Dopo tre anni di cooperazione nazionale ed euro-mediterranea, il progetto DIRASA si è concluso ufficialmente a Tunisi con la conferenza finale, tenutasi il 20 gennaio 2026 presso la Città della Cultura, seguita il 21 gennaio dall’incontro finale dei partner. Queste due giornate hanno segnato sia il culmine di un ambizioso processo di modernizzazione della governance della ricerca in Tunisia, sia il punto di partenza per una nuova dinamica di cooperazione tra università tunisine, istituzioni nazionali e partner europei. La conferenza finale, infatti, è stata non solo un momento di sintesi ma anche di pianificazione futura, costruendo un ponte che faciliterà il passaggio da un progetto a una dinamica destinata a proseguire, offrendo uno spazio di dialogo per la sostenibilità dei risultati.

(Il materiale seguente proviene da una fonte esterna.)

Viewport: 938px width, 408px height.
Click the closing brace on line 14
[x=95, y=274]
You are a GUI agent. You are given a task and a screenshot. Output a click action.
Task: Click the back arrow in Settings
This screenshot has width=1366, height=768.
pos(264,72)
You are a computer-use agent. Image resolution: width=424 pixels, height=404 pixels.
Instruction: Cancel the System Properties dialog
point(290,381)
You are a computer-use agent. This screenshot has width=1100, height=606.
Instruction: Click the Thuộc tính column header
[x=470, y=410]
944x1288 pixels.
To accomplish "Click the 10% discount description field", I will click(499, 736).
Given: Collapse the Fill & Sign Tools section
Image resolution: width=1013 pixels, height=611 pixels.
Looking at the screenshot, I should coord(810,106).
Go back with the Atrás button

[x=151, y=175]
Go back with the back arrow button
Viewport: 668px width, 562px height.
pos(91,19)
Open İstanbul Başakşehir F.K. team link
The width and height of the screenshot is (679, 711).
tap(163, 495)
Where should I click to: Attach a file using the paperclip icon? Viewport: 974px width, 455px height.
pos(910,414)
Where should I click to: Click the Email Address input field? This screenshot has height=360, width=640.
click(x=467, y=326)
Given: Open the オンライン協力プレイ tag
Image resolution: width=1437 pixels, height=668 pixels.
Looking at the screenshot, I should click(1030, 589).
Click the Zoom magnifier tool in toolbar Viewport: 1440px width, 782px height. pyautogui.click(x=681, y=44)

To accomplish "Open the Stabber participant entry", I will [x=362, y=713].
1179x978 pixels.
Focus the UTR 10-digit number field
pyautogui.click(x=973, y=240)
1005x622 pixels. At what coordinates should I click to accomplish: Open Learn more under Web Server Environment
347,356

Uno degli attori principali del progetto DIRASA è stata proprio l’Università di Pisa, che ha messo a disposizione dei colleghi tunisini un mosaico di competenze multidisciplinari attraverso il coinvolgimento di diversi dipartimenti e uffici. Tra questi ricordiamo il Dipartimento di Scienze della Terra, il Dipartimento di Scienze agrarie, alimentari e agro-ambientali, il Dipartimento di Chimica e Chimica industriale, l’Ufficio Ricerca, l’Ufficio Comunicazione e l’Ufficio Relazioni Internazionali.

Dopo gli interventi istituzionali di apertura, che hanno sottolineato l’importanza strategica di DIRASA nel rafforzamento della governance della ricerca universitaria in Tunisia, è stata quindi fatta una panoramica completa sul progetto, evidenziandone i principali risultati. Le successive sessioni plenarie hanno offerto l’opportunità di condividere le tematiche salienti di tali risultati, tra cui: il lavoro di benchmarking internazionale sulla governance della ricerca e dell’innovazione; il rafforzamento delle competenze del personale amministrativo e accademico ottenuto attraverso vari workshop in Tunisia; la settimana di formazione a Palermo; le tre visite di studio a Pavia, Pisa e Rouen; sessioni di formazione a cascata; la settimana di formazione a Djerba; meccanismi di monitoraggio strategico e gestione delle performance; e la creazione di Gruppi di Interesse Scientifico e della rete di coordinamento nazionale.
La conferenza si è conclusa con la presentazione di un documento programmatico, che riassume le lezioni apprese dal progetto e formula raccomandazioni strategiche per il futuro della ricerca tunisina, nonché un piano d’azione volto a garantire la sostenibilità dei risultati.
Combinando il dialogo con la società, la creazione di reti, le raccomandazioni politiche e il feedback collettivo, DIRASA lascia un’eredità tangibile per un panorama della ricerca tunisino più coordinato, visibile e strettamente allineato, in linea con le priorità nazionali e sociali. Le reti create, gli strumenti di governance sviluppati e le collaborazioni euro-mediterranee rafforzate forniscono una solida base per futuri progetti di cooperazione.
DIRASA si conclude quindi non come una fine, ma come un passo fondamentale in un processo di trasformazione sostenibile dell’ecosistema della ricerca in Tunisia, un processo destinato a continuare attraverso nuovi progetti, nuove partnership e un’ambizione condivisa per il futuro.